BEGIN Data for review
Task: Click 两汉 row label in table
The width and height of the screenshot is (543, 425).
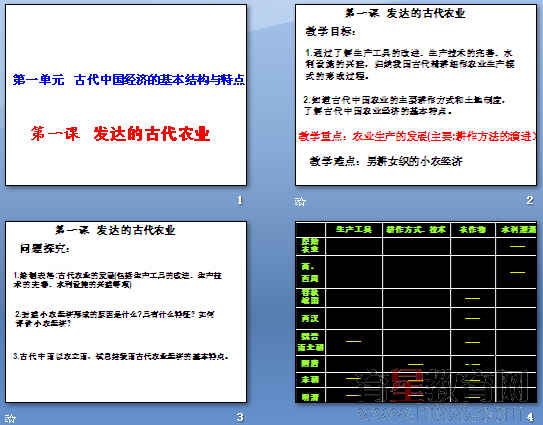Action: 310,318
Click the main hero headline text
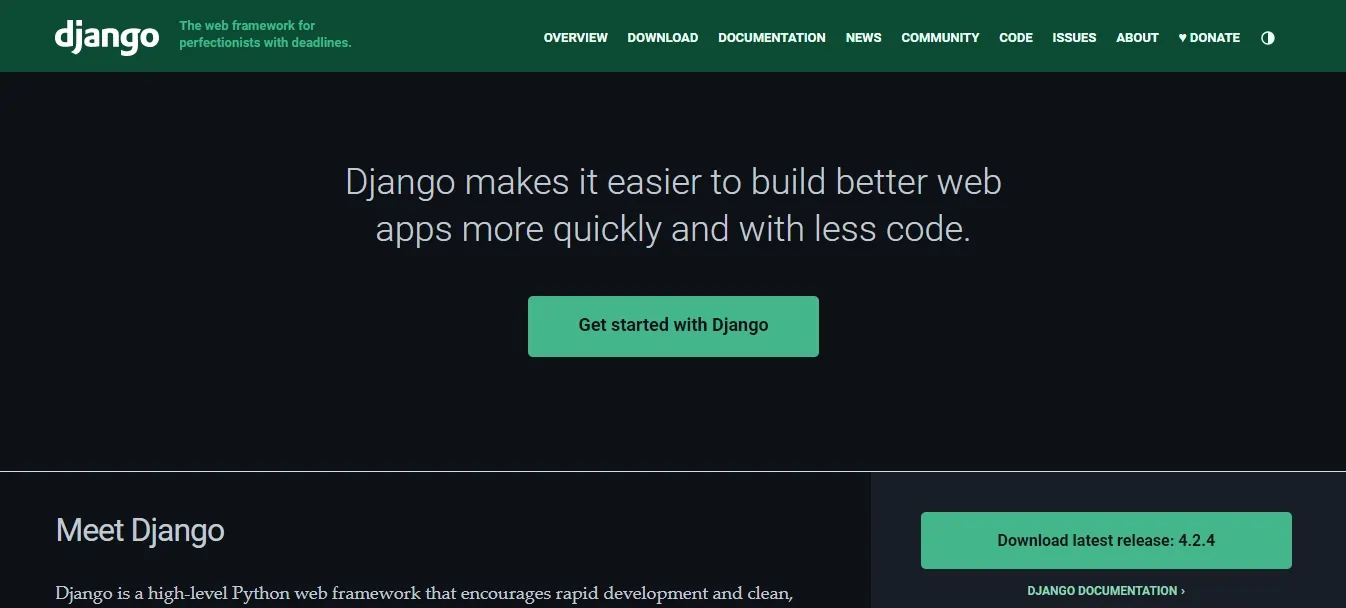Screen dimensions: 1346x608 (x=673, y=205)
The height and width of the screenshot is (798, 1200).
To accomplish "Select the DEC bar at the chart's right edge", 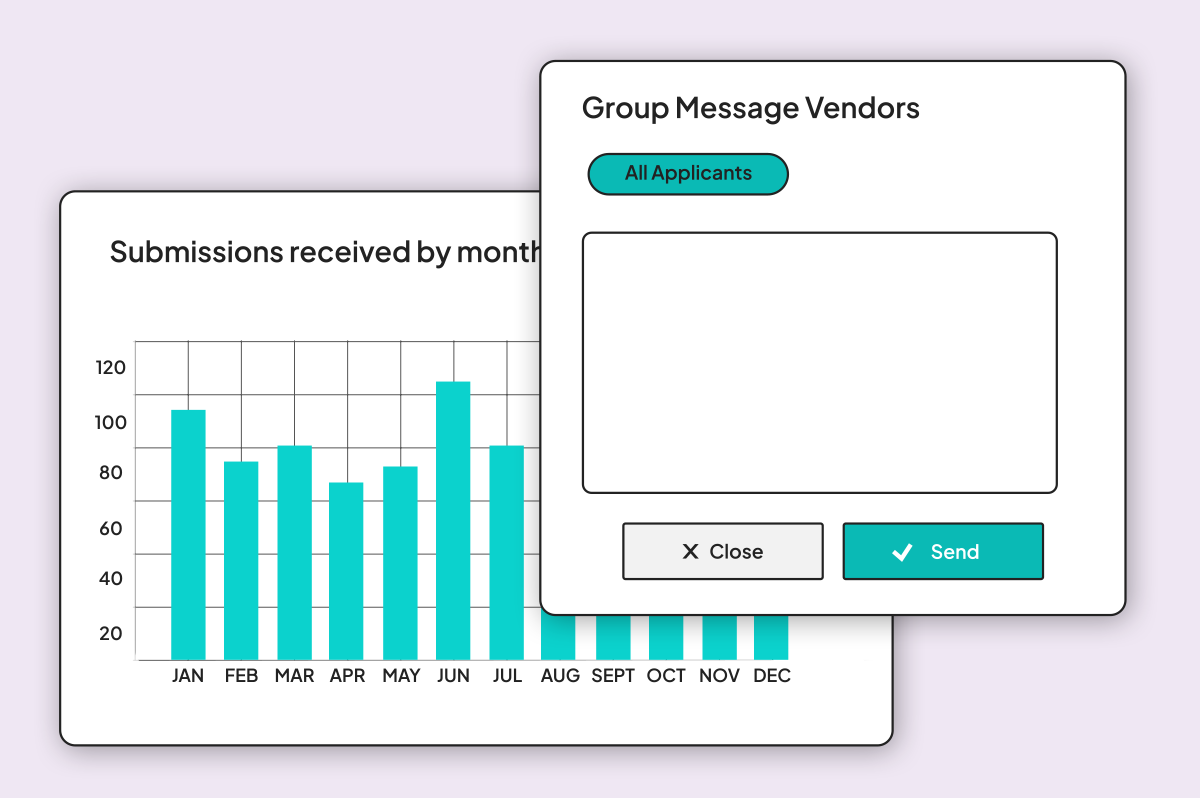I will click(772, 635).
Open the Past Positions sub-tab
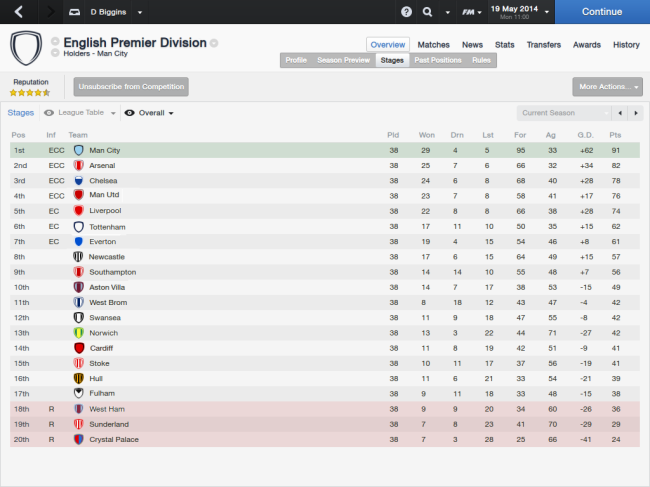The width and height of the screenshot is (650, 487). pos(438,60)
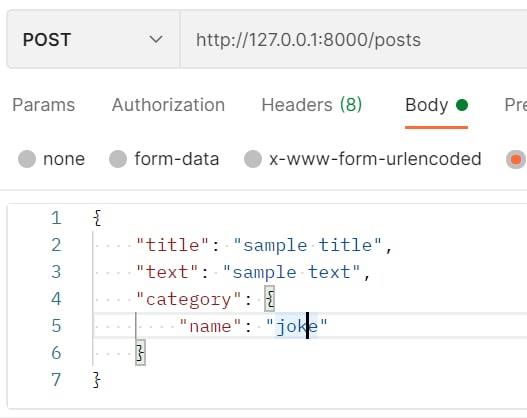Click the selected orange raw radio button
This screenshot has width=527, height=418.
coord(516,159)
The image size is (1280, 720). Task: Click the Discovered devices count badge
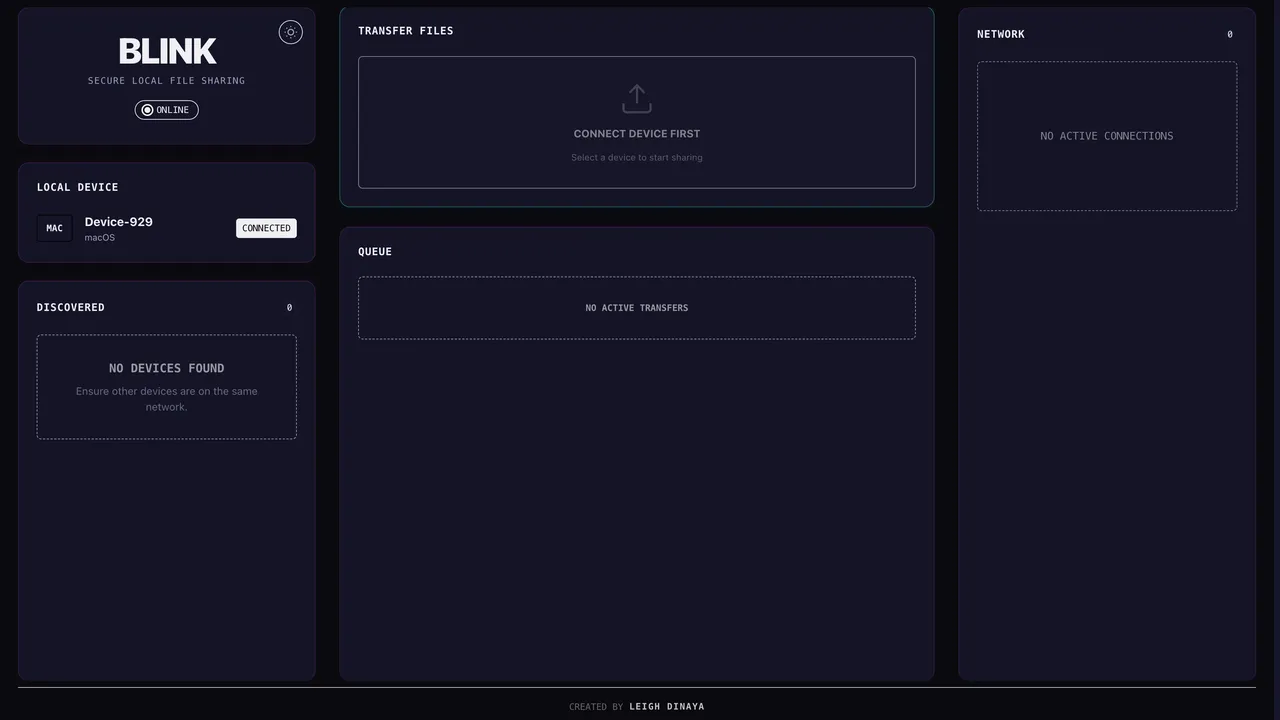tap(290, 308)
END Data for review
What to do
Reproduce nothing but the lines running from the line with "Open the Past Positions sub-tab" through the end of the records, keeping both end lines and dropping the pictures.

Exercise response
Open the Past Positions sub-tab
The width and height of the screenshot is (650, 487). pos(438,60)
Click the selected orange raw radio button
This screenshot has width=527, height=418.
coord(516,159)
The image size is (1280, 720). Task: Click the Discovered devices count badge
tap(290, 308)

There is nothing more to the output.